Aug 4, 2005

Clothing Optional

freaky4
For those of you new to the site, welcome! Freaky Friday is the designated day for sex talk on my blog.

***IMPORTANT DISCLAIMER*** This is sexually explicit material and may not be suitable for younger members of our blogging audience.

Today, I want to talk about clothes and the part they play in sexual encounters. The way I see it, clothes can go either way in the turn-on process.

HOW LOW CAN YOU GO?
The more low-rised, cropped, micro-minied, plunging necklined and all-around body baring, the more attention you'll get. Letting it all hang out seems to be the style these days. Besides, how else are you going to show off all that work you do in the gym, your no-panty line, your boob job, your belly button ring, your tanning booth bronzed skin and your daisy tattoo? It's a look that says "come and get it 'cause I'm almost done!" The problem with this look is it may get you more than you bargained for.

MORE IS SOMETIMES LESS
On the other end of the spectrum, there's something very tantilizing about the Victorian era when you had to undo thousands of tiny satin buttons, maneuver around mountains of petti-coats and unlace corsettes to get to the good stuff. I'm reminded of the movie The Piano where Harvey Keitel discovers a tiny hole in Holly Hunter's stockings and the effect is...well...orgasmic.

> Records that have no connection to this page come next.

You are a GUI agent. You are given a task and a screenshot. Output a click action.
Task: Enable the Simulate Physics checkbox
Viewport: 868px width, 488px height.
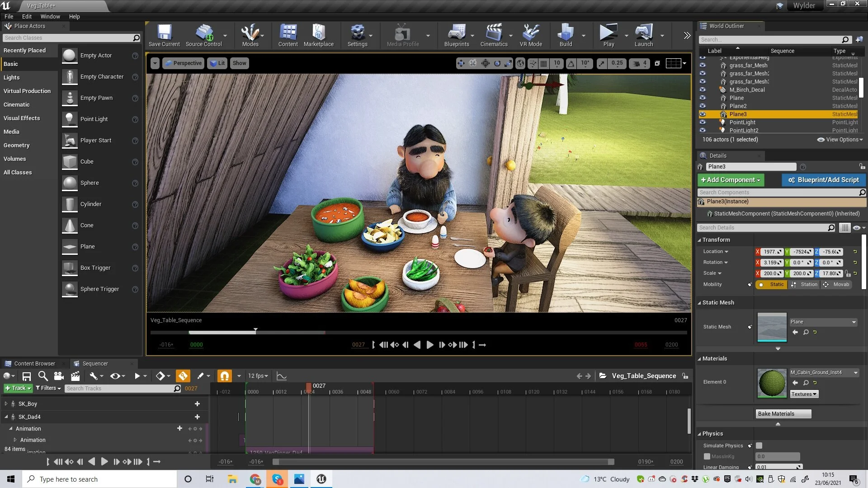(x=759, y=446)
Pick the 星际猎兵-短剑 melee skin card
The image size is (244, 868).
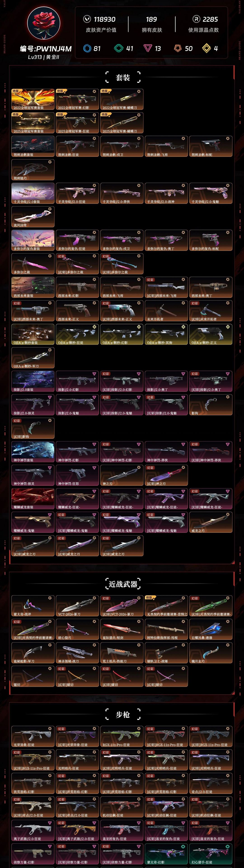tap(122, 629)
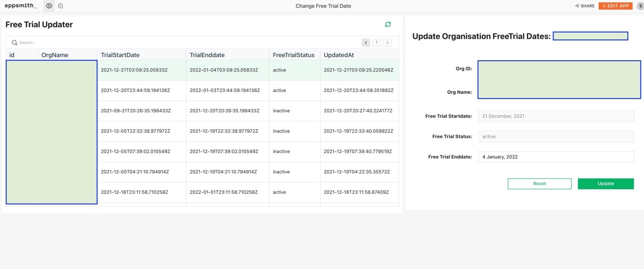Click the appsmith logo
The height and width of the screenshot is (269, 644).
pyautogui.click(x=20, y=6)
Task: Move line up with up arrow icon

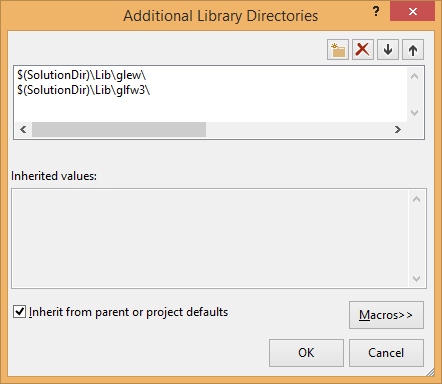Action: pos(413,50)
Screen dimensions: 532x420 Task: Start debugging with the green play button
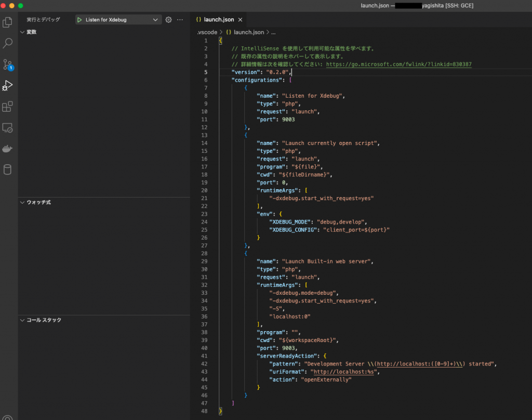(x=79, y=20)
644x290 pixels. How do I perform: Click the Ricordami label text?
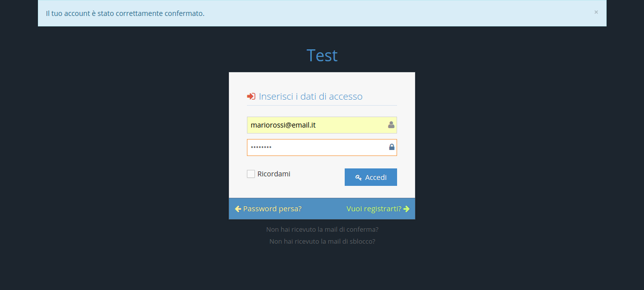274,174
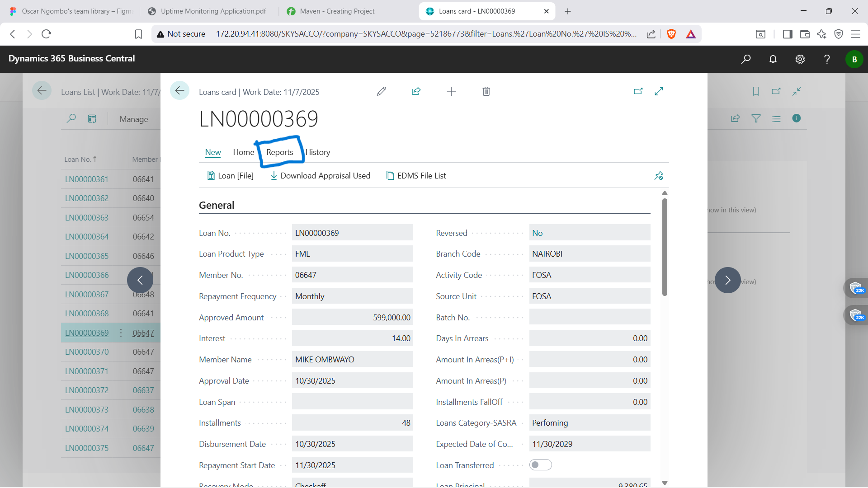868x488 pixels.
Task: Go to previous loan record arrow
Action: pos(140,280)
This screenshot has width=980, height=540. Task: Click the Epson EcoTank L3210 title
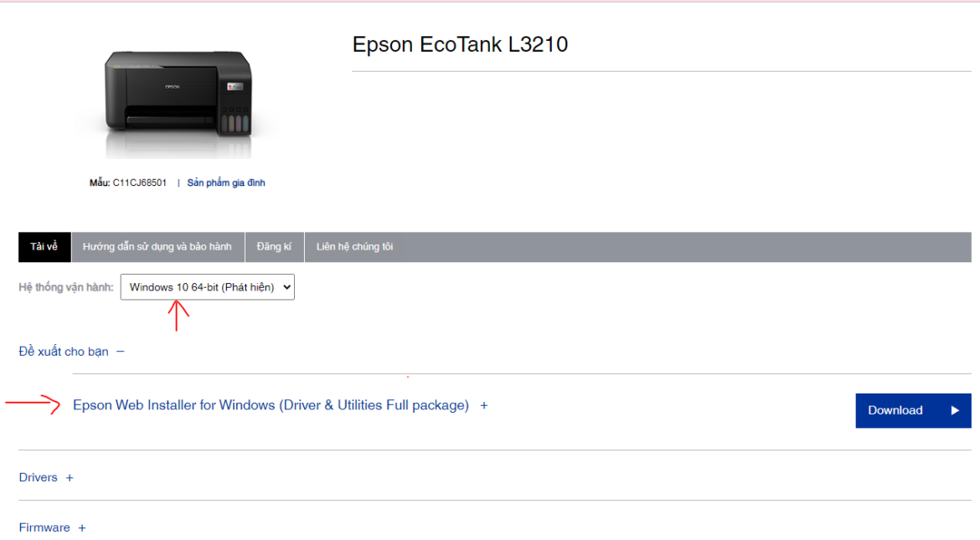(460, 44)
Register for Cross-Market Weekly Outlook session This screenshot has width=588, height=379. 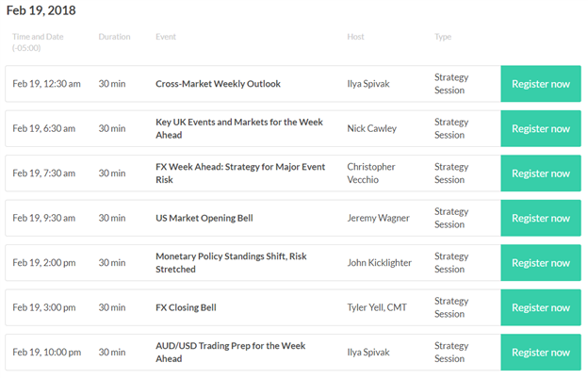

Sometimes I don't think men understand this. They think it's sexy to shimmy out of their skivvies and jump around all dangley into bed. It's as if they have one thought and one thought alone. "Let's Get Naked!!!"

SIDEBAR
What is it about men and their inability to unfasten a bra? They are simple hook and eye closures, for God's sake! I unhook mine with one hand every single day. Is it that all the blood normally supplying the fastener part of the brain has traveled to a nether region, thus rendering men hook-challenged? Don't they know that struggling with bra removal tends to slow down all that sexual momentum they gained with dinner and drinks? If I were them I would practice. This is a much more useful skill than juggling tennis balls or twirling a basketball on your finger. Maybe they should develop a video game that strengthens coordination in this area. They could call it...uh...I don't know...Boob Raider?

IT'S NOT A SECRET ANYMORE
Wearing sexy lingerie makes women feel more sexy. And according to a man's reaction when you mention a Victoria's Secret catalog, they think it's hot too. But why should we spend mucho dinero on a lace teddy if it's ripped off our bodies in one second flat and tossed on the floor? Come on, caress the silky satin, love the lace, take the straps down with your teeth. I'll leave it to your imagination what to do with the snap crotch. Did you even KNOW there was a snap crotch?

10 comments:

Duke_of_Earle said...

Karyn,

Uh... hang on a minute.

Hmmm.

Darn it, I had a great comment all ready to make here, but I got to the part about the snap crotch, and all my blood supply to my brain seems to have gone somewhere else.

Maybe later.

John

Karyn Lyndon said...

Funny, funny guy...

Anonymous said...

Two words keep going through my mind: snap crotch, snap crotch.

Karyn Lyndon said...

It does have a nice ring to it.

Hale McKay said...

I experienced undies with snap crotches before I discovered the edible variety. I forget are the snap kind fun?

Karyn Lyndon said...

I'm not talking about the plastic pants that go over diapers...although I suppose they could be interesting if you're into that.

:)

Bill said...

Karyn... I've often said that the sexiest thing a woman can wear, is, whatever makes her *feel* sexy!!

'Cause when a woman feels sexy, she just plain is sexy!!

Karyn Lyndon said...

'swhat I'm sayin'!

Nankin said...

Karyn:
Ever try butt floss (thong underwear)? Maybe I'm just too old to adapt, but I think it hurts. That reminds me, I saw a pic of some dude on a beach in CA. He had on a thong suit that consisted of the string up the crack and a pouch. I couldn't stop laughing.

Karyn Lyndon said...

I have enough parts that chafe without adding yet another area...

My theory is, if you don't want panty lines...don't wear 'em!